Publié dans MINES Revue des ingénieurs, #471, janvier/février 2014 :

C'est un camarade bien sympathique qui nous a quittés.

«Il s'en est allé avec toute sa tête, jusqu'au dernier souffle. Un peu à l'Image de sa vie». «Une vie pour des idées bien sûr... des idées simples et claires... des idées bien arrêtées, parfois trop...avec un brin de provocation contre tous les conformismes».

«Une seule ambition possible : le meilleur... pourtant il n'a jamais fait carrière...».

C'est ainsi que s'exprimait son fils Jean François dans l'hommage qu'il rendit à son père lors de ses obsèques.

En 1950, dès sa sortie de l'École des Mines, il est affecté au Maroc. D'abord au Service des Mines, puis, à partir de 1954, il est chargé par Charbonnages de France de la maîtrise d'ouvre de l'essai de «gazéification souterraine» dans la mine marocaine d'anthracite de Djérada. Cette technique innovante, sur laquelle on fondait alors de grands espoirs, consistait à réaliser in situ, dans la couche de charbon, une combustion incomplète, afin de tirer de la mine un gaz riche en CO. On imagine les difficiles problèmes que Roger Naudet, jeune ingénieur, avait à surmonter.

En 1956, Roger Naudet revient en France, au Commissariat à l'Énergie Atomique (CEA) de Saclay. Il y oeuvra jusqu'à sa retraite en 1989.

Par goût, il aurait bien voulu se consacrer à la recherche en physique fondamentale. Mais sa mission était de recherche en physique appliquée au développement des réacteurs à uranium naturel, avec comme modérateur de neutrons, l'eau lourde (ou le graphite), et comme fluide caloporteur, un gaz (CO2 ou N2). Cette filière à uranium naturel eut un certain succès dans les années 50 et 60. Elle conduisit à la première pile française de puissance (75 Mw) démarrée en 1966 par le CEA et l'EdF à Brennilis, et parallèlement, aux réacteurs à graphite par le CEA et l'EdF aussi, à Marcoule en 1963.
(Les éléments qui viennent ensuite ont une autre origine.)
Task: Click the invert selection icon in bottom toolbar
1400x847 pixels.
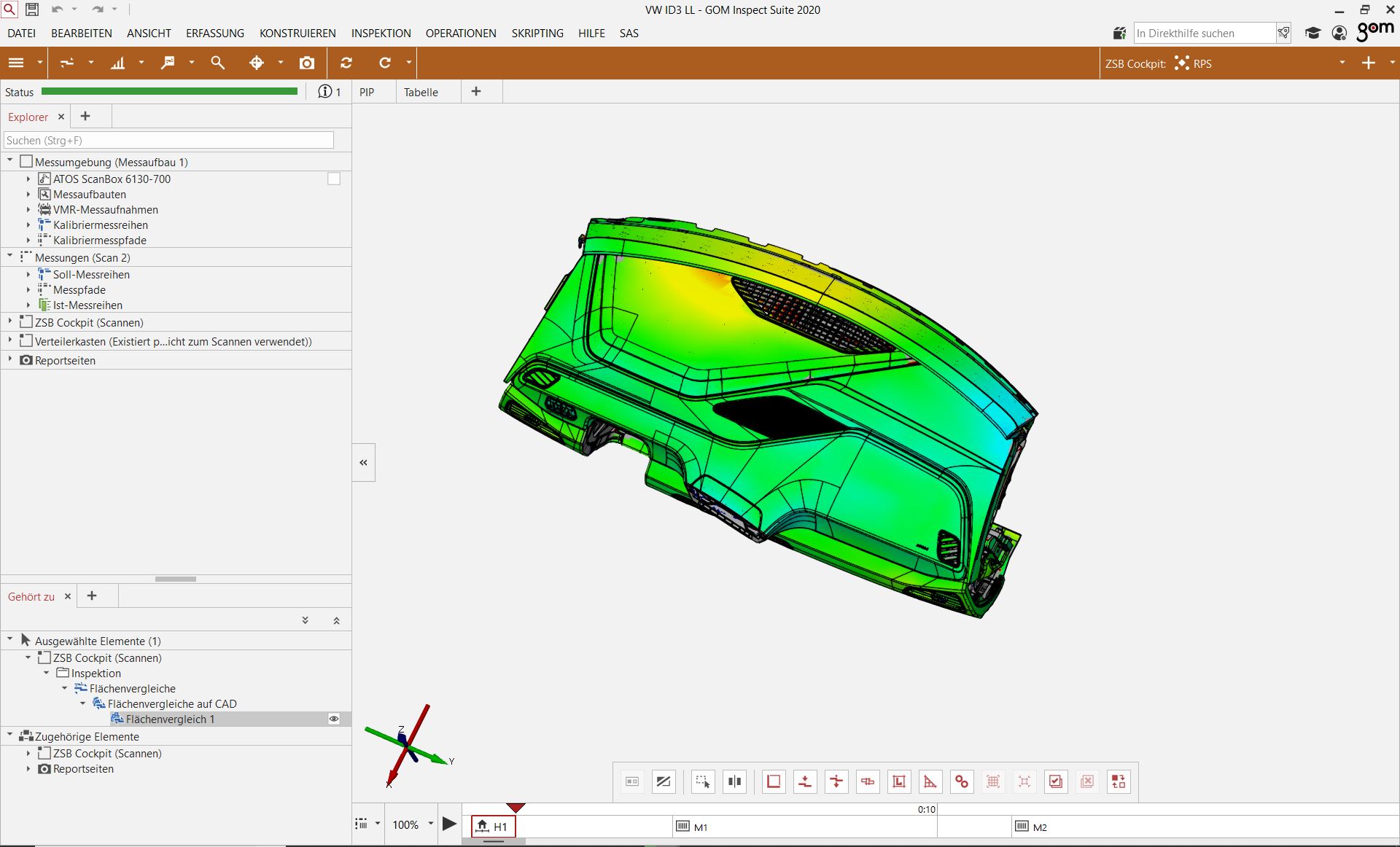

Cependant, à la même époque, les USA travaillaient avec de l'uranium enrichi. La France suivait dans cette voie en démarrant en 1967 l'usine d'enrichissement de Pierrelatte. Cela amena Roger Naudet à étudier aussi des générateurs à uranium enrichi et eau lourde.

Ce que l'on appela «la guerre des filières» aboutit finalement au choix industriel du procédé américain PWR (uranium enrichi et eau pressurisée) pour la centrale EdF de Fessenheim en 1966 sous licence Westinghouse, et c'est sur ce procédé, «francisé» par la suite par Framatom, que fut construit le parc nucléaire des années 70 et 80.

Pour Roger Naudet, après une quinzaine d'années de travail pour la filière à eau lourde et uranium naturel, ce fut «un ratage et une blessure jamais refermée (Jean François)».

Mais, opportunément, un nouveau défi se présentait à lui.

En 1972, on découvrit que, parmi les gisements exploités par COMUF au Gabon, le minerai du site dénommé OKLO livrait de l'uranium dont la teneur en isotope radioactif U235 était significativement inférieure à la teneur normale. C'était de l'uranium «naturellement appauvri» !

Roger Naudet, à la tête d'un groupe d'experts internationaux, fut chargé d'élucider ce phénomène énigmatique encore jamais rencontré. Il constata que ce minerai d'OKLO contenait des produits de fission de l'U235 qui n'apparaissent normalement que dans les réacteurs nucléaires. Des années d'études menèrent à la conclusion que, dans la région d'OKLO, avaient eu lieu, naturellement, des réactions nucléaires identiques à celles des piles atomiques, jusqu'à ce que la teneur en U235 soit assez réduite pour que la réaction s'arrête d'elle-même.

Roger Naudet est l'auteur de l'ouvrage de référence sur ce phénomène resté unique à ce jour : OKLO, des réacteurs fossiles, Eyrolles, 1991.

Mais la vie n'est pas que le métier, mais aussi la famille dont il préservait l'intimité et les amitiés fidèles.

«C'était aussi prendre le grand air... la voile, la montagne, le jardin... (un quatuor de musique de chambre auquel il consacra beaucoup de temps)... et puis de multiples centres d'intérêt qui ion amené à écrire sur l'histoire, ...sur le cerveau,... avec toujours cette passion de comprendre» (Jean François).

Et nous, ses camarades, mesurant la peine que nous ressentons à perdre un camarade si attachant par son comportement parfois presque juvénile, nous voulons dire notre profonde amitié à son épouse Jeanne-Marie et à leur fils.